Mais il s’était déjà détourné. Je parcourus les autres des yeux, et Purn finit par répondre. « Nous l’ignorons. S’il existe un capitaine des gabiers, on n’en a jamais entendu parler jusqu’à aujourd’hui.

— Je vois. J’aimerais parler à un officier, et pas un officier subalterne comme Sidero, mais un de ses supérieurs. »

Le matelot qui s’appelait Modan intervint : « Dieu vous bénisse, S’gneur, nous aussi. Croyez-vous que nous aurions attaqué tous ces gabiers, sans chef, ni sans bonnes armes ? On était une équipe de travail, neuf en tout, et ce sont eux qui nous ont sauté dessus. Plus question de travailler sans poste de garde avec sentinelle, maintenant. »

Les autres acquiescèrent pour manifester leur accord.

« Vous pouvez certainement me dire où je pourrais trouver un officier supérieur. »

Modan haussa les épaules. « À la proue ou la poupe, S’gneur. C’est tout ce que je peux dire. En général, ils sont à l’un ou l’autre endroit ; ce sont les meilleurs pour la navigation et l’observation, parce que les instruments y sont moins gênés par les voiles. L’un ou l’autre. »

Je me souvins comment je m’étais agrippé au gréement pendant ma course folle entre les voiles. « Est-ce que nous ne sommes pas vers l’avant, ici ?

— C’est bien ça, S’gneur.

— Alors, comment faut-il faire pour m’y rendre ?

— Par là, fit-il avec un geste. Et suivez votre nez. C’est ce que disait le singe à l’éléphant.

— Mais ne pouvez-vous pas m’expliquer plus précisément le chemin à suivre ?

— Je pourrais, S’gneur, mais ce ne serait pas convenable. Puis-je me permettre de vous donner un conseil, S’gneur ?
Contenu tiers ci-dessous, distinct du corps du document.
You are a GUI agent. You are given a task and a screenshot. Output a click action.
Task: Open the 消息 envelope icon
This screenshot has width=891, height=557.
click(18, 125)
— C’est précisément ce que je demande.

— Restez avec nous jusqu’à ce que nous ayons gagné un endroit plus sûr. Vous voulez un officier. Vous aurez ce qu’il vous faut, dès que nous le pourrons. Partez tout seul, et les gabiers ne vous manqueront pas.

— À droite quand vous sortez par cette porte, dit alors Purn, puis tout droit jusqu’à l’escalier des cabines. Montez, et empruntez le passage le plus large. Et encore tout droit.

— Merci, dis-je. Allez, viens, Zak. »

L’homme velu acquiesça. Lorsque nous fûmes à l’extérieur, il rejeta la tête en arrière et lança : « Homme méchant.

— Je sais, Zak. Nous devons trouver un endroit où nous cacher. Est-ce que tu comprends ? Cherche de ce côté de la coursive pendant que je cherche de l’autre. Reste silencieux. »

Il me jeta un regard dubitatif pendant un instant, mais il avait manifestement compris. À peine avions-nous parcouru une encablure dans le couloir qu’il me tirait par la manche de mon bras valide pour me montrer une petite remise. Bien que l’essentiel de l’espace fût occupé par des caisses et des tonneaux, il y avait suffisamment de place pour nous. Je laissai la porte entrebâillée d’un cheveu de manière que nous puissions voir au travers, et nous nous assîmes sur deux caisses.

J’étais sûr que les marins quitteraient rapidement la salle dans laquelle ils s’étaient réfugiés, étant donné qu’ils n’avaient rien à y faire une fois qu’ils auraient fini de soigner leurs blessures et repris leur souffle. Mais ils y restèrent finalement si longtemps que je faillis me persuader que nous les avions manqués – qu’ils étaient retournés sur les lieux du combat, ou qu’ils étaient passés par quelque passage inférieur que nous n’avions pas remarqué. Sans doute la discussion avait-elle été vive et prolongée avant qu’ils prissent la décision de partir.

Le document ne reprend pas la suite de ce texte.